(DOCUMENT EXTRACT):
Note that electronic structure studies show the ground state configuration of $$\ce{NO}$$ to be $$\left ( \sigma _{2s} \right)^{2}\left ( \sigma ^{\star }_{2s} \right)^{2}\left ( \pi _{2p_{x,y}} \right)^{4} \left ( \sigma _{2p_{z}} \right)^{2} \left ( \pi _{2p ^{\star }_{x,y}} \right)^{1}$$ in order of increasing energy. Hence, the $$\pi _{2p_{x,y}}$$ orbitals are lower in energy than the $$\sigma _{2p_{z}}$$ orbital. This is because the $$\ce{NO}$$ molecule is near the transition of flipping energies levels observed in homonuclear diatomics where the sigma bond drops below the pi bond (Figure $$\PageIndex{11}$$).

Molecular orbital theory can also tell us something about the chemistry of $$NO$$. As indicated in the energy-level diagram in Figure $$\PageIndex{13}$$, NO has a single electron in a relatively high-energy molecular orbital. We might therefore expect it to have similar reactivity as alkali metals such as Li and Na with their single valence electrons. In fact, $$NO$$ is easily oxidized to the $$NO^+$$ cation, which is isoelectronic with $$N_2$$ and has a bond order of 3, corresponding to an N≡O triple bond.

Nonbonding Molecular Orbitals

Molecular orbital theory is also able to explain the presence of lone pairs of electrons. Consider, for example, the HCl molecule, whose Lewis electron structure has three lone pairs of electrons on the chlorine atom. Using the molecular orbital approach to describe the bonding in HCl, we can see from Figure $$\PageIndex{6}$$ that the 1s orbital of atomic hydrogen is closest in energy to the 3p orbitals of chlorine. Consequently, the filled Cl 3s atomic orbital is not involved in bonding to any appreciable extent, and the only important interactions are those between the H 1s and Cl 3p orbitals. Of the three p orbitals, only one, designated as 3pz, can interact with the H 1s orbital. The 3px and 3py atomic orbitals have no net overlap with the 1s orbital on hydrogen, so they are not involved in bonding. Because the energies of the Cl 3s, 3px, and 3py orbitals do not change when HCl forms, they are called nonbonding molecular orbitals. A nonbonding molecular orbital occupied by a pair of electrons is the molecular orbital equivalent of a lone pair of electrons. By definition, electrons in nonbonding orbitals have no effect on bond order, so they are not counted in the calculation of bond order. Thus the predicted bond order of HCl is (2 − 0) ÷ 2 = 1. Because the σ bonding molecular orbital is closer in energy to the Cl 3pz than to the H 1s atomic orbital, the electrons in the σ orbital are concentrated closer to the chlorine atom than to hydrogen. A molecular orbital approach to bonding can therefore be used to describe the polarization of the H–Cl bond to give $$H^{\delta +} -- Cl^{\delta -}$$.

(PROVIDED MATERIAL):

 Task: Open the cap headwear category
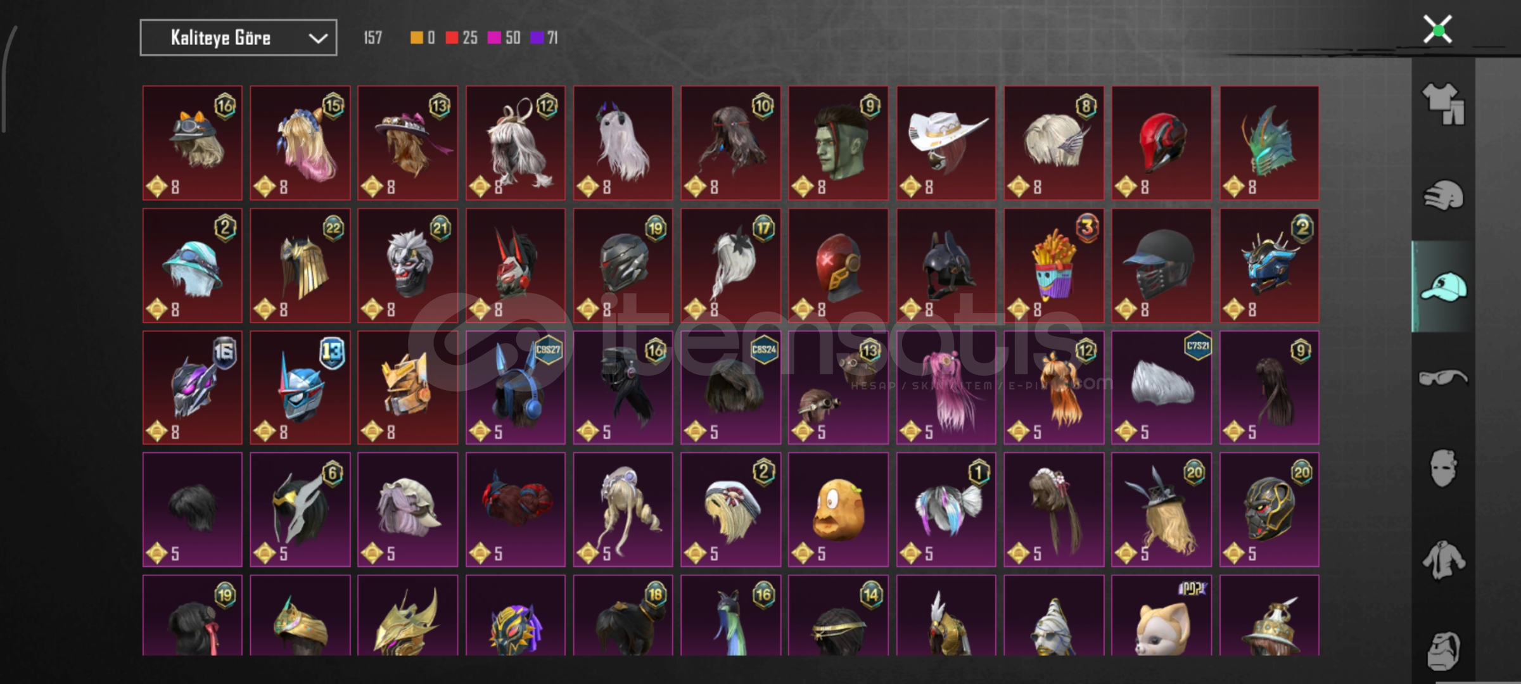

(REQUIRED WORK):
**a)** According to the molecular orbital passage, which atomic orbital of chlorine is the only one that can interact with the H 1s orbital in HCl?
**b)** Write a continuation of the molecular orbital passage, starting after its last sentence.
None of the material is needed here.

(ACTIVITY ANSWERS):
**a)** The 3pz orbital.

**b)**
Electrons in nonbonding molecular orbitals have no effect on bond order.

Example $$\PageIndex{4}$$: The Cyanide Ion

Use a “skewed” molecular orbital energy-level diagram like the one in Figure $$\PageIndex{4}$$ to describe the bonding in the cyanide ion (CN). What is the bond order?

Given: chemical species

Asked for: “skewed” molecular orbital energy-level diagram, bonding description, and bond order

Strategy:

1. Calculate the total number of valence electrons in CN. Then place these electrons in a molecular orbital energy-level diagram like Figure $$\PageIndex{4}$$ in order of increasing energy. Be sure to obey the Pauli principle and Hund’s rule while doing so.
2. Calculate the bond order and describe the bonding in CN.

Solution:

A The CN ion has a total of 10 valence electrons: 4 from C, 5 from N, and 1 for the −1 charge. Placing these electrons in an energy-level diagram like Figure $$\PageIndex{4}$$ fills the five lowest-energy orbitals, as shown here:

Because $$\chi_N > \chi_C$$, the atomic orbitals of N (on the right) are lower in energy than those of C.

B The resulting valence electron configuration gives a predicted bond order of (8 − 2) ÷ 2 = 3, indicating that the CN ion has a triple bond, analogous to that in N2.

Exercise $$\PageIndex{4}$$: The Hypochlorite Ion

Use a qualitative molecular orbital energy-level diagram to describe the bonding in the hypochlorite ion (OCl). What is the bond order?